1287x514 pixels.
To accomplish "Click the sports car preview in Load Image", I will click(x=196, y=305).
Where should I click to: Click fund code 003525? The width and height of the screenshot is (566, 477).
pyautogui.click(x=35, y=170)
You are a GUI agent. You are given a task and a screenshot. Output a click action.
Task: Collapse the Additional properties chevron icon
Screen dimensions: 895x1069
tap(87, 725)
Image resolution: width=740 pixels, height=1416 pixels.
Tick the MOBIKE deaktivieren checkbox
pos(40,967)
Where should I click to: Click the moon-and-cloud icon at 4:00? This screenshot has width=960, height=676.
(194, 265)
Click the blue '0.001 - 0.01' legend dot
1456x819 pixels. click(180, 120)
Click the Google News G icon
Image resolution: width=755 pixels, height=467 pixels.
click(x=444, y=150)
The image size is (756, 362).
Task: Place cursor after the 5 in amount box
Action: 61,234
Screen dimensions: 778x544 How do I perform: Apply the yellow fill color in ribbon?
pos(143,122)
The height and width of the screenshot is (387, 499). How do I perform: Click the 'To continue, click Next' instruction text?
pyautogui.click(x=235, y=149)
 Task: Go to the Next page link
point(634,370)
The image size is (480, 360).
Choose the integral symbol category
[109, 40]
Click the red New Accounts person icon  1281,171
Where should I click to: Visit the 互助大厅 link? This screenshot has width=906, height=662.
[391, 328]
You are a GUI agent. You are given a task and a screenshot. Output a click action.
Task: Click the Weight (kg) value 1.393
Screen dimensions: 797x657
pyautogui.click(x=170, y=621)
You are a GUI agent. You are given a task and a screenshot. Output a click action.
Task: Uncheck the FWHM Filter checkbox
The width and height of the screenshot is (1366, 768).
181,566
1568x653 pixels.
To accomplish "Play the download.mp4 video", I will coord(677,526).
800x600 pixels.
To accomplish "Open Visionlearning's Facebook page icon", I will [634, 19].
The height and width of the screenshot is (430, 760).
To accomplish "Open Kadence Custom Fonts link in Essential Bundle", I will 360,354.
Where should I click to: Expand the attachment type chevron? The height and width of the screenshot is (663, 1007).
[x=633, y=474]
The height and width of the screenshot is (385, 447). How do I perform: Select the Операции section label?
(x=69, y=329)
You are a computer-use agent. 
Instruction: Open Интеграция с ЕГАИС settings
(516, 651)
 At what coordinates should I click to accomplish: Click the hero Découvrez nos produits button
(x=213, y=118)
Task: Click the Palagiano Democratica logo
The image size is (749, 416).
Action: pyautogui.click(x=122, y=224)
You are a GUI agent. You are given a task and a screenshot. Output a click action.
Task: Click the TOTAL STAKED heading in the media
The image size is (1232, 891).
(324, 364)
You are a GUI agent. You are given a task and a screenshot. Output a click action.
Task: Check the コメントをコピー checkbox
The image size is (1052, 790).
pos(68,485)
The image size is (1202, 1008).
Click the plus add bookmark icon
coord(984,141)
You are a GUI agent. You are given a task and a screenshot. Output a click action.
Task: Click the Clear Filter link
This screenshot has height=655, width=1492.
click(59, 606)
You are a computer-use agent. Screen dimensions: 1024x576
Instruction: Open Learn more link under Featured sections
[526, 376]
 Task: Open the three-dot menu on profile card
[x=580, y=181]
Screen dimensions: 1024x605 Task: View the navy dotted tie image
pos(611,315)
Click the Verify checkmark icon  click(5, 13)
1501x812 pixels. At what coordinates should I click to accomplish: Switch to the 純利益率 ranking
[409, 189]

•••••

• _STATED PROBLEM_: Echo the lines above verbatim.

• _COMPLETE ANSWER_:
1287x514 pixels.
To accomplish "Click the sports car preview in Load Image", I will click(x=196, y=305).
Where should I click to: Click fund code 003525? The width and height of the screenshot is (566, 477).
pyautogui.click(x=35, y=170)
You are a GUI agent. You are given a task and a screenshot. Output a click action.
Task: Collapse the Additional properties chevron icon
Screen dimensions: 895x1069
tap(87, 725)
Image resolution: width=740 pixels, height=1416 pixels.
Tick the MOBIKE deaktivieren checkbox
pos(40,967)
Where should I click to: Click the moon-and-cloud icon at 4:00? This screenshot has width=960, height=676.
(194, 265)
Click the blue '0.001 - 0.01' legend dot
1456x819 pixels. click(180, 120)
Click the Google News G icon
Image resolution: width=755 pixels, height=467 pixels.
click(x=444, y=150)
The image size is (756, 362).
Task: Place cursor after the 5 in amount box
Action: 61,234
Screen dimensions: 778x544 How do I perform: Apply the yellow fill color in ribbon?
pos(143,122)
The height and width of the screenshot is (387, 499). How do I perform: Click the 'To continue, click Next' instruction text?
pyautogui.click(x=235, y=149)
 Task: Go to the Next page link
point(634,370)
The image size is (480, 360).
Choose the integral symbol category
[109, 40]
Click the red New Accounts person icon  1281,171
Where should I click to: Visit the 互助大厅 link? This screenshot has width=906, height=662.
[391, 328]
You are a GUI agent. You are given a task and a screenshot. Output a click action.
Task: Click the Weight (kg) value 1.393
Screen dimensions: 797x657
pyautogui.click(x=170, y=621)
You are a GUI agent. You are given a task and a screenshot. Output a click action.
Task: Uncheck the FWHM Filter checkbox
The width and height of the screenshot is (1366, 768).
181,566
1568x653 pixels.
To accomplish "Play the download.mp4 video", I will coord(677,526).
800x600 pixels.
To accomplish "Open Visionlearning's Facebook page icon", I will [634, 19].
The height and width of the screenshot is (430, 760).
To accomplish "Open Kadence Custom Fonts link in Essential Bundle", I will 360,354.
Where should I click to: Expand the attachment type chevron? The height and width of the screenshot is (663, 1007).
[x=633, y=474]
The height and width of the screenshot is (385, 447). How do I perform: Select the Операции section label?
(x=69, y=329)
You are a computer-use agent. 
Instruction: Open Интеграция с ЕГАИС settings
(516, 651)
 At what coordinates should I click to accomplish: Click the hero Découvrez nos produits button
(x=213, y=118)
Task: Click the Palagiano Democratica logo
The image size is (749, 416).
Action: pyautogui.click(x=122, y=224)
You are a GUI agent. You are given a task and a screenshot. Output a click action.
Task: Click the TOTAL STAKED heading in the media
The image size is (1232, 891).
(324, 364)
You are a GUI agent. You are given a task and a screenshot. Output a click action.
Task: Check the コメントをコピー checkbox
The image size is (1052, 790).
pos(68,485)
The image size is (1202, 1008).
Click the plus add bookmark icon
coord(984,141)
You are a GUI agent. You are given a task and a screenshot. Output a click action.
Task: Click the Clear Filter link
This screenshot has height=655, width=1492.
click(59, 606)
You are a computer-use agent. Screen dimensions: 1024x576
Instruction: Open Learn more link under Featured sections
[526, 376]
 Task: Open the three-dot menu on profile card
[x=580, y=181]
Screen dimensions: 1024x605 Task: View the navy dotted tie image
pos(611,315)
Click the Verify checkmark icon  click(5, 13)
1501x812 pixels. At what coordinates should I click to accomplish: Switch to the 純利益率 ranking
[409, 189]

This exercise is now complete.